Gazans gather to light up the Christmas tree
Gazans gathered to light a Christmas tree on Friday night at a Christian youth center, an event that was canceled last year due to the coronavirus shutdown.
Families attended the celebration hosted by the YMCA. The children wore red hats and played with Santa Claus-shaped balloons to the sound of Christmas carols.
The Christian population of the coastal enclave is around 1,100, up from around 3,000 in 2007. About 70 percent of Christians in Gaza are Greek Orthodox, while the rest belong to the Roman Catholic community.
“Peace and justice are needed in Gaza,” said Father Gabriel Romanelli, pastor of the Church of the Holy Family in Gaza. The National. “The Gaza Strip is the largest prison in the world, but the sound of the celebration we listen to today is proof of the happiness and assurance that this nation can live despite wars, injustice and siege.
After two hours of festivities, the giant Christmas tree was illuminated by Archbishop Alexios of the Orthodox Church.

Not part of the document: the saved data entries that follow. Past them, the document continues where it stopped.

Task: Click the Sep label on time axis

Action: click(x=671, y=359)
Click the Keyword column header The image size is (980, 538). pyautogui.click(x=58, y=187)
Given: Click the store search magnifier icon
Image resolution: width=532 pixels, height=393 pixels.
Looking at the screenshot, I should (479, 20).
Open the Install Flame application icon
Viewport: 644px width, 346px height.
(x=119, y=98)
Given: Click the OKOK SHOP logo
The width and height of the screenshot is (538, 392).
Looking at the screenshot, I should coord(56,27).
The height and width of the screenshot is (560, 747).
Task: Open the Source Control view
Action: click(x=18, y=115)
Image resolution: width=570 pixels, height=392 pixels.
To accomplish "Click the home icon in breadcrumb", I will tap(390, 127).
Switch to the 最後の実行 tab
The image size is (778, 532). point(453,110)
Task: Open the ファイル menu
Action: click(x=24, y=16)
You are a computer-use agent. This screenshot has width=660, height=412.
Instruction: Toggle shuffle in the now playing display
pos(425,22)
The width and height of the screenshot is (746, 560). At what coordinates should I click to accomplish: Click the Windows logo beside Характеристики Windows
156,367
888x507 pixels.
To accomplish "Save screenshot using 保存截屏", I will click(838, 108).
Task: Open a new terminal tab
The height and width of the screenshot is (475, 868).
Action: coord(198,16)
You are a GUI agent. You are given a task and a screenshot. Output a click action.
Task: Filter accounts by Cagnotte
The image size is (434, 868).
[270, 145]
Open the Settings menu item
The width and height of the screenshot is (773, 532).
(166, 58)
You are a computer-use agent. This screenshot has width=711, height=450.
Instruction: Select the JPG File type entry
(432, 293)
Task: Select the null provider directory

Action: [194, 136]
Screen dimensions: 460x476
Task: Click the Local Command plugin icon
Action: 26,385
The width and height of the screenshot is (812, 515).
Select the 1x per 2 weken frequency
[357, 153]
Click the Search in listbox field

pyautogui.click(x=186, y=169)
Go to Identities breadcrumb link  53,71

“We have had a difficult year,” said Samer Tarazi, 41. The National. “We have lived through the war and the bad economic times because of the Covid-19 but all this will not prevent us from celebrating and enjoying. We live in hope.
“Unfortunately, our celebrations are limited to closed places. We do not have freedom of movement to the West Bank and Bethlehem.
Usually, Christians in Gaza seek permission from the Israeli authorities to spend Christmas Eve in Bethlehem with their relatives and friends.
“We have applied for 722 permits for Christians in Gaza and are awaiting approval,” said Kamel Ayad, public relations director of the Gaza Orthodox Church. The National.
“Unfortunately, the Israeli authorities do not approve permits for the whole family. Sometimes they give their approval for the children only, or for one or two family members. “
The Israeli military unit responsible for Palestinian civil affairs said in a statement that the entry of 500 Christians to visit their families in East Jerusalem and the West Bank had been approved.
Haneen AlJilda, 21, was granted a permit last year which allowed her to go to her and her brother, but not their parents.
“I love spending Christmas with friends and relatives, and I hope this year all my family will get approval to go to Bethlehem together,” Ms. AlJilda said. The National.